## Source extract
####
A few times we’ve worked with clients who are so focused on reaching what they consider to be the big finish line of a project that they refuse to pay attention to our regular milestone releases, ignoring our advice (and eventually, despondent pleas) for them to seriously look at and give feedback on our work in progress. This has always resulted in serious problems as the clients find that what they asked us to build wasn’t what they actually wanted once they saw it fully implemented, and those problems could all have been corrected easily (and inexpensively) if they had been noted earlier in the development process.

…and the finish line keeps retreating toward the horizon

It’s been said that software is never finished, it’s abandoned (or, perhaps more grimly, that software is only finished when your last user dies). As your users work with your software product, new features will naturally reveal themselves. We’ve also seen clients who’ve decided that they can’t ever release a piece of software until it’s ‘done’, but continue to increase the scope of the project as it goes through development. Projects that are run in a regular rhythm of building and releasing incrementally better versions don’t suffer from this problem because they accept this principle as reality and use it to their advantage. Before the web, it was much more difficult to think in terms of frequent incremental releases; releasing software in the 90s included costly (both in dollars and time) steps like duplicating and shipping physical media to users, who then had to stop work to perform the installation or upgrade. Right now I’m having horrible flashbacks to afternoons wasted upgrading my Unix workstation from a stack of dozens of floppies.

Gall’s Law

In the 1975 book “Systemantics”, John Gall expressed an observation about system design that’s come to be known as Gall’s Law:

A complex system that works is invariably found to have evolved from a simple system that worked. A complex system designed from scratch never works and cannot be patched up to make it work. You have to start over with a working simple system.
####
## Stored data
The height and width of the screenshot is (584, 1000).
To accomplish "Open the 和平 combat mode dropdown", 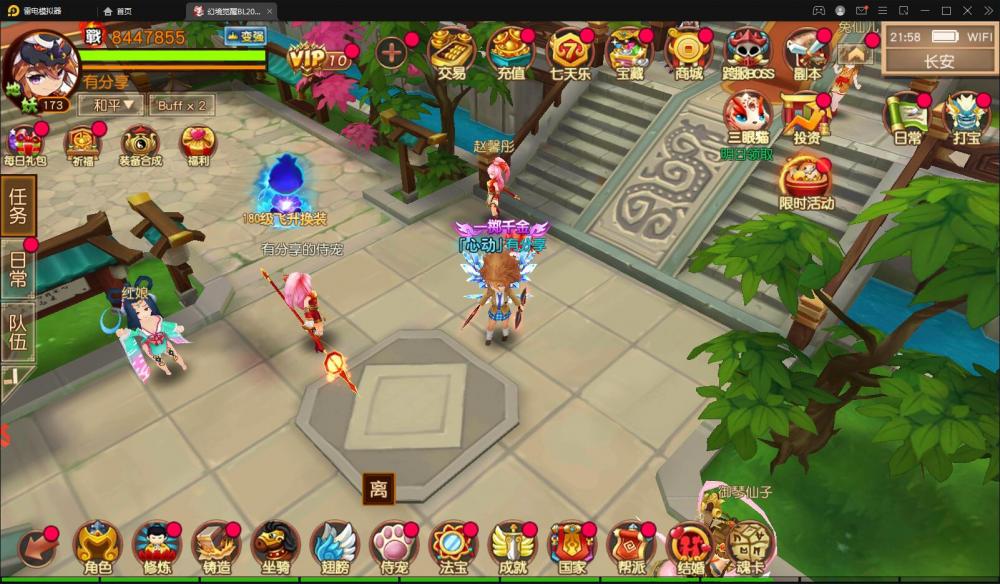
####
## What is being asked
Can you pick up the essay on incremental software releases at the point where it ends and keep writing it? The lines have nothing to do with the essay above and are separate material.

## Task result
The more complex the desired end state of a project will be, the more important it is to manage its development by creating simple and robust infrastructure components that can be built on top of. Modern software development has the advantage that many of these infrastructure pieces have been abstracted out into well-documented and tested libraries and frameworks that provide a solid foundation for projects–in most cases, building a piece of software in the early 21st century only requires that you build those pieces that are completely unique to the problem you’re trying to solve.

When to Buy, When to Build

Even though we make our living creating new software, it doesn’t always make business sense to write new software, at least not from scratch. If a client came to us with a set of requirements that were already met (or almost met) by something that’s already commonly available, and the point of the client’s project isn’t to directly compete with that pre-existing system, buying that other system instead of building your own needs to be seriously considered.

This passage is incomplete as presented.